:: Exercise ::
All the data below goes into the copy word for word, but the pictures don't.
|---|
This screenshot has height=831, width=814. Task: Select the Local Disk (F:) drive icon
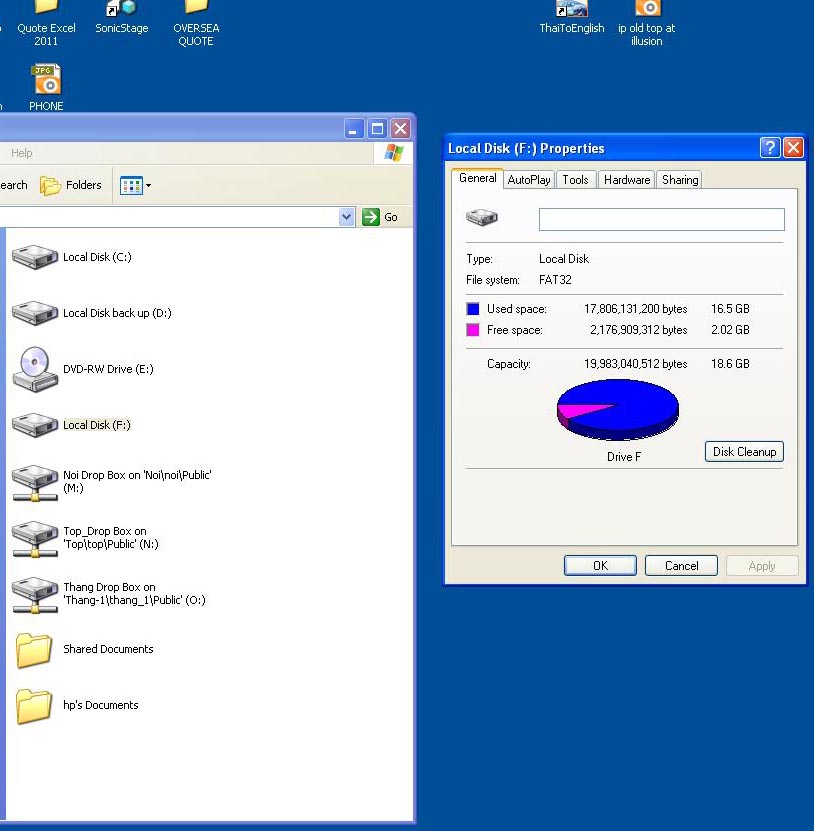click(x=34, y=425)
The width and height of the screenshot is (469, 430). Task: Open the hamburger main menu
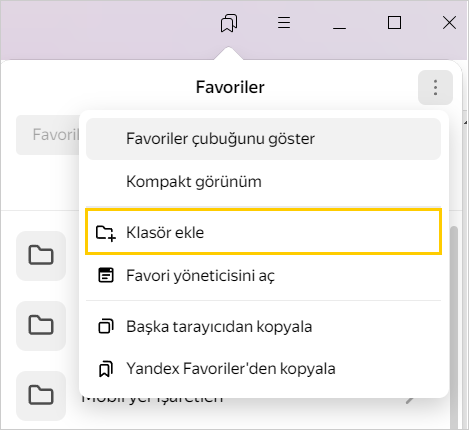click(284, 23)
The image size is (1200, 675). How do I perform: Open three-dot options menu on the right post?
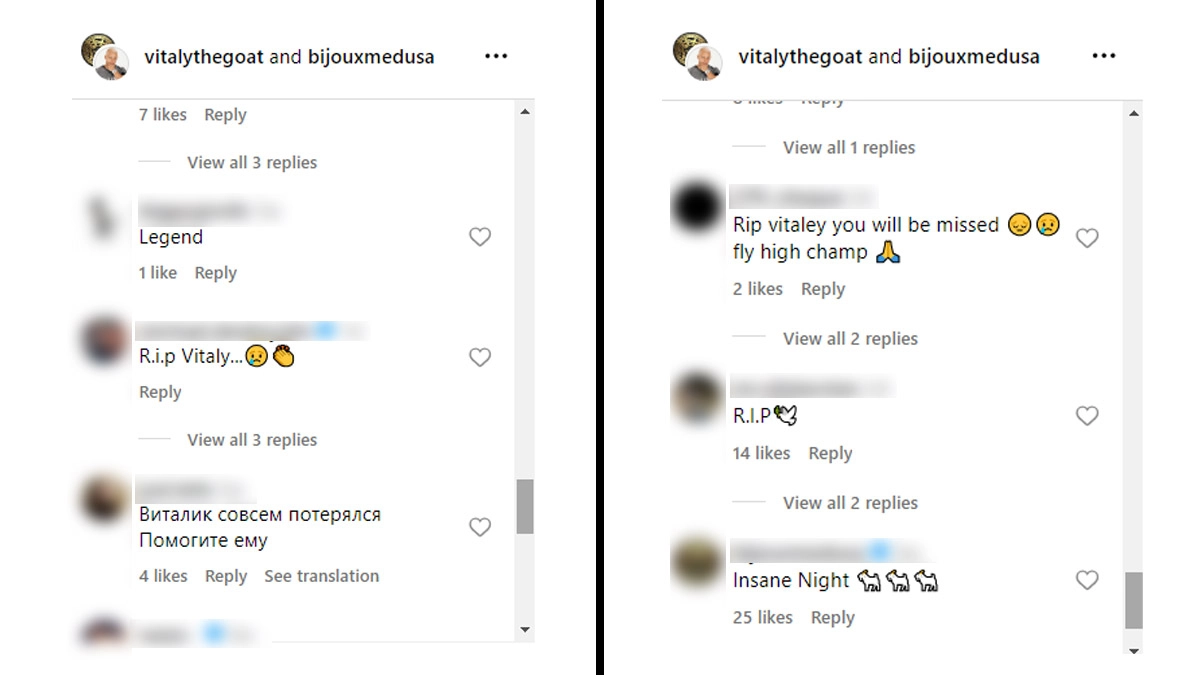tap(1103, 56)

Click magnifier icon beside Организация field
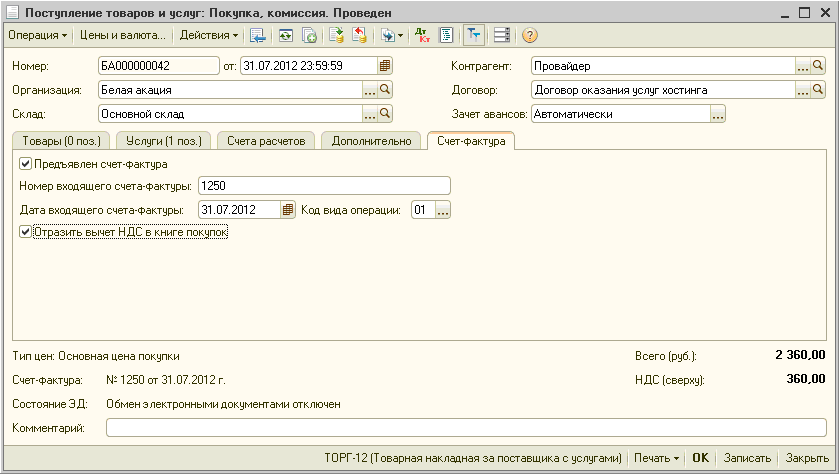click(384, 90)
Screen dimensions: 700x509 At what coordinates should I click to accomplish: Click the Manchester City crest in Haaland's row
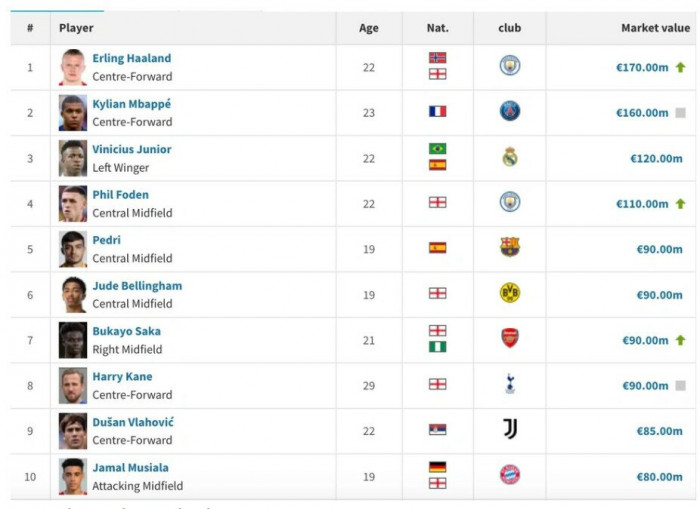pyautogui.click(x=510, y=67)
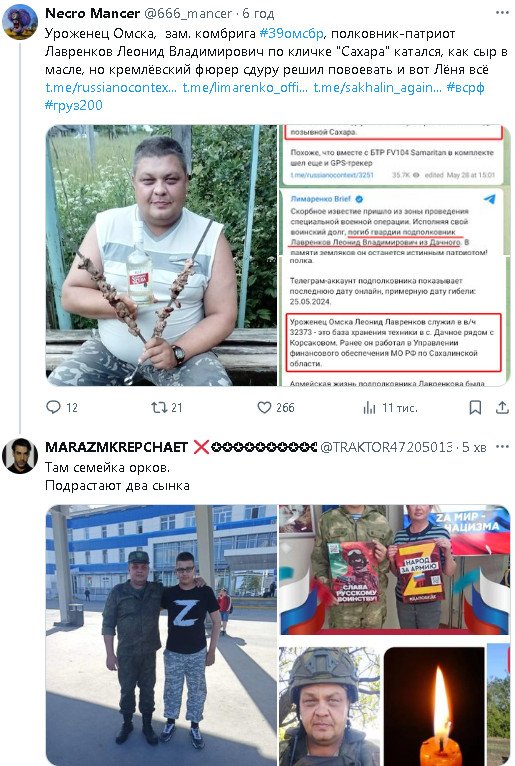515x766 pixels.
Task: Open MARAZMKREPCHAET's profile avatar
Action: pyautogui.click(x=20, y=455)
|---|
:: Exercise solution ::
This screenshot has height=831, width=814. Task: Select the Local Disk (F:) drive icon
click(x=34, y=425)
The width and height of the screenshot is (469, 430). Task: Open the hamburger main menu
click(284, 23)
The image size is (1200, 675). How do I perform: Open three-dot options menu on the right post?
tap(1103, 56)

Click magnifier icon beside Организация field
click(384, 90)
Screen dimensions: 700x509 At what coordinates should I click to accomplish: Click the Manchester City crest in Haaland's row
pyautogui.click(x=510, y=67)
515x766 pixels.
Task: Open MARAZMKREPCHAET's profile avatar
Action: pyautogui.click(x=20, y=455)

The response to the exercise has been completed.